2. The learned trial magistrate erred in fact by dismissing the appellants claim on the basis of paragraph 1 above.
3. The learned trial magistrate erred in fact by failing to take into consideration that the circumstances leading to the appellants injuries were quite clear from the evidence on record.
4. The learned trial magistrate erred in fact by holding that the appellant’s evidence did not support his pleadings.

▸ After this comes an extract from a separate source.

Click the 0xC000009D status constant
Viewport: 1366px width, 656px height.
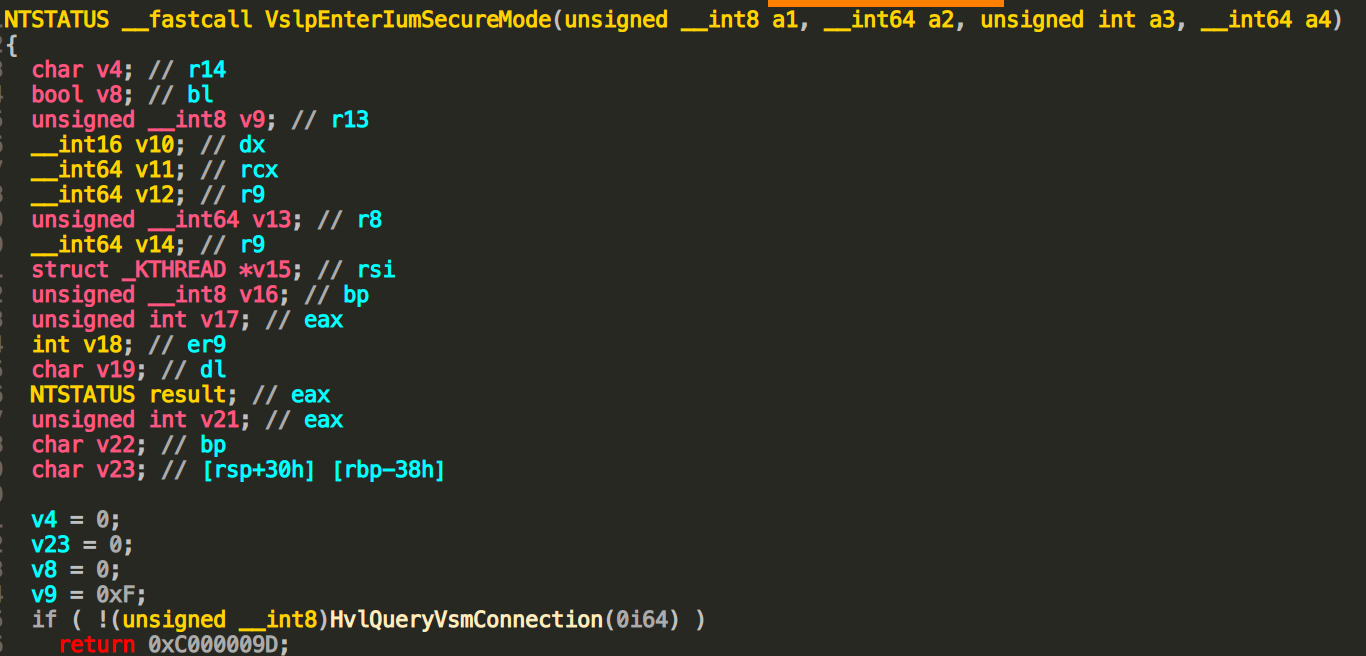point(217,645)
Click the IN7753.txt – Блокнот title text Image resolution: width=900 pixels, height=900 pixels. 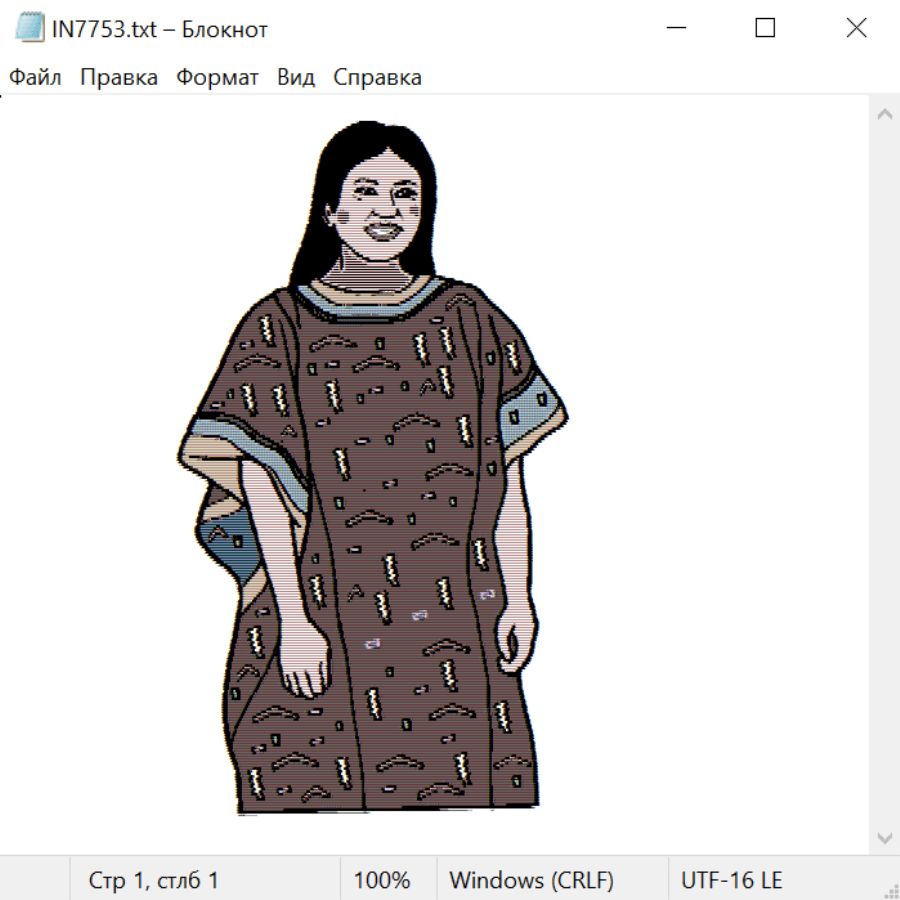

2) When the appeal came up for hearing, learned counsels recorded a consent order to have the same disposed of by writtensubmissions.
3) I have re-evaluated the case that was before the trial court. Ihave also considered the rival submissions. Though the appellant put forward a total of four grounds of appeal, the main ground that commends itself for determination is whether the learned Chief Magistrate erred by dismissing the suit for lack of evidence to support the action. It is the submission of the appellant that he tendered credible evidence to support his claim that he was hit by a tyre whereas the learned Chief Magistrate held that the appellant had failed to present evidence to prove that he was hit by a motor vehicle. The respondent opposed the appeal arguing that the evidence presented were not in sync with the pleadings therefore the learned Chief Magistrate was right to dismiss the appeal.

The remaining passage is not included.